REQUIRED WORK: Copy exactly the lines of the data below that run from the line holding "Image resolution: width=1450, height=2576." through the line holding "Formación Académica (466, 1289)", both ends included.

DATA FOR PROCESSING:
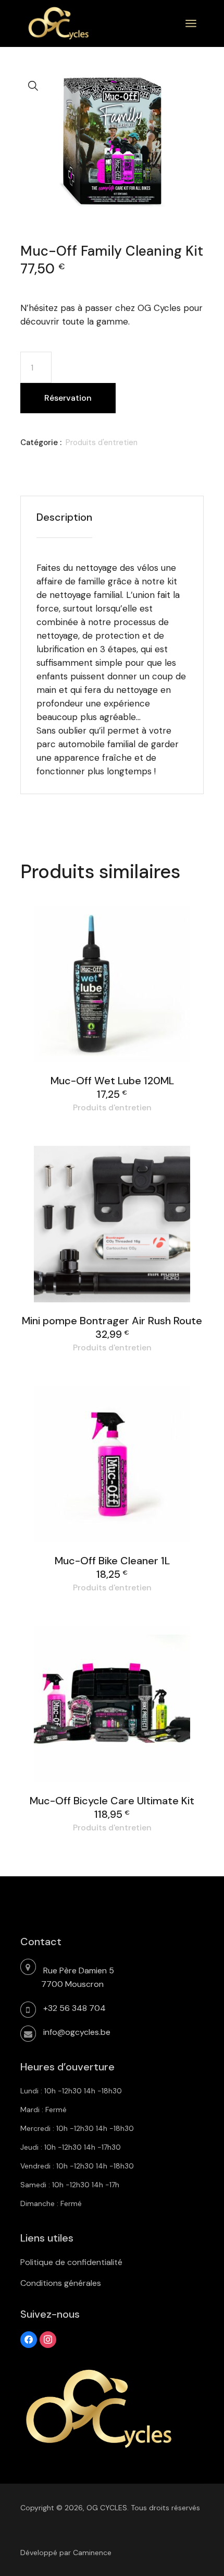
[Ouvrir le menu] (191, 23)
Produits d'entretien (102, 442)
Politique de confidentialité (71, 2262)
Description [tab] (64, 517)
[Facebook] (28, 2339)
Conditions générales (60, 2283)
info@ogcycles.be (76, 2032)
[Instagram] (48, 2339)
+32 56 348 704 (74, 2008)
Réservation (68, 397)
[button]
---
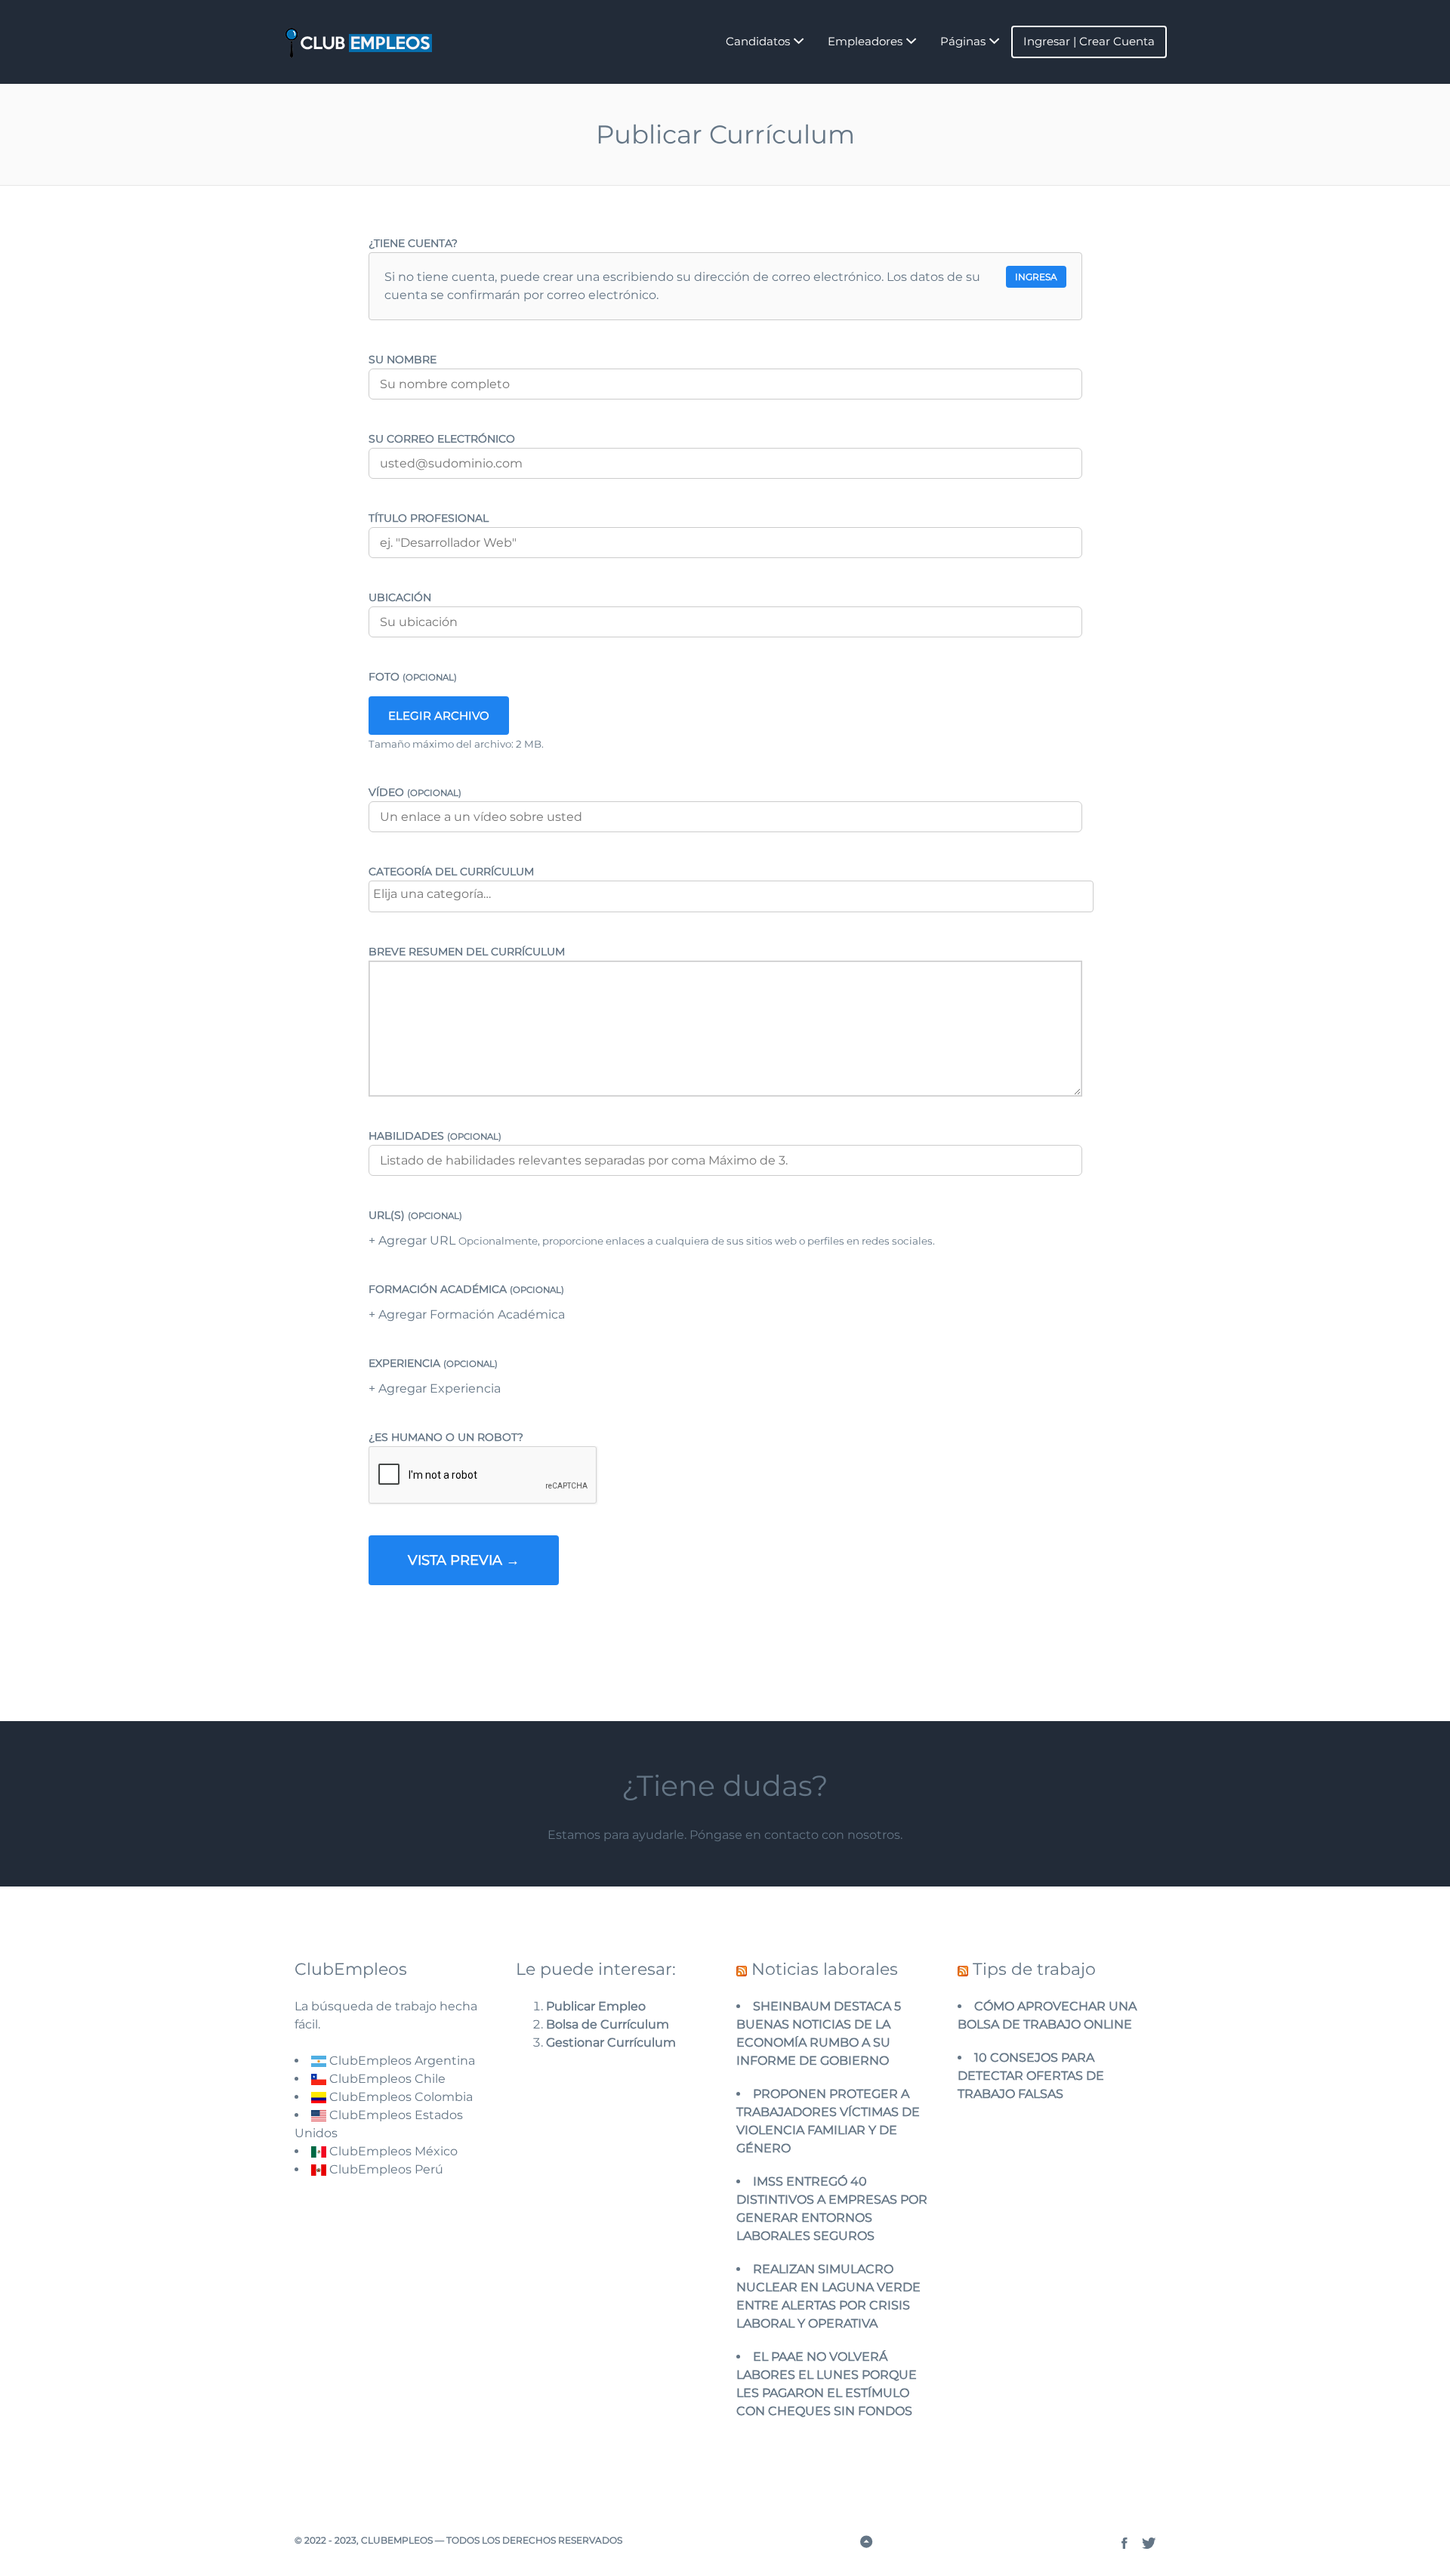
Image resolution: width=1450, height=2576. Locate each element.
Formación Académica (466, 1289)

RESPONSE TO THIS TASK:
Image resolution: width=1450, height=2576. Locate each element.
Formación Académica (466, 1289)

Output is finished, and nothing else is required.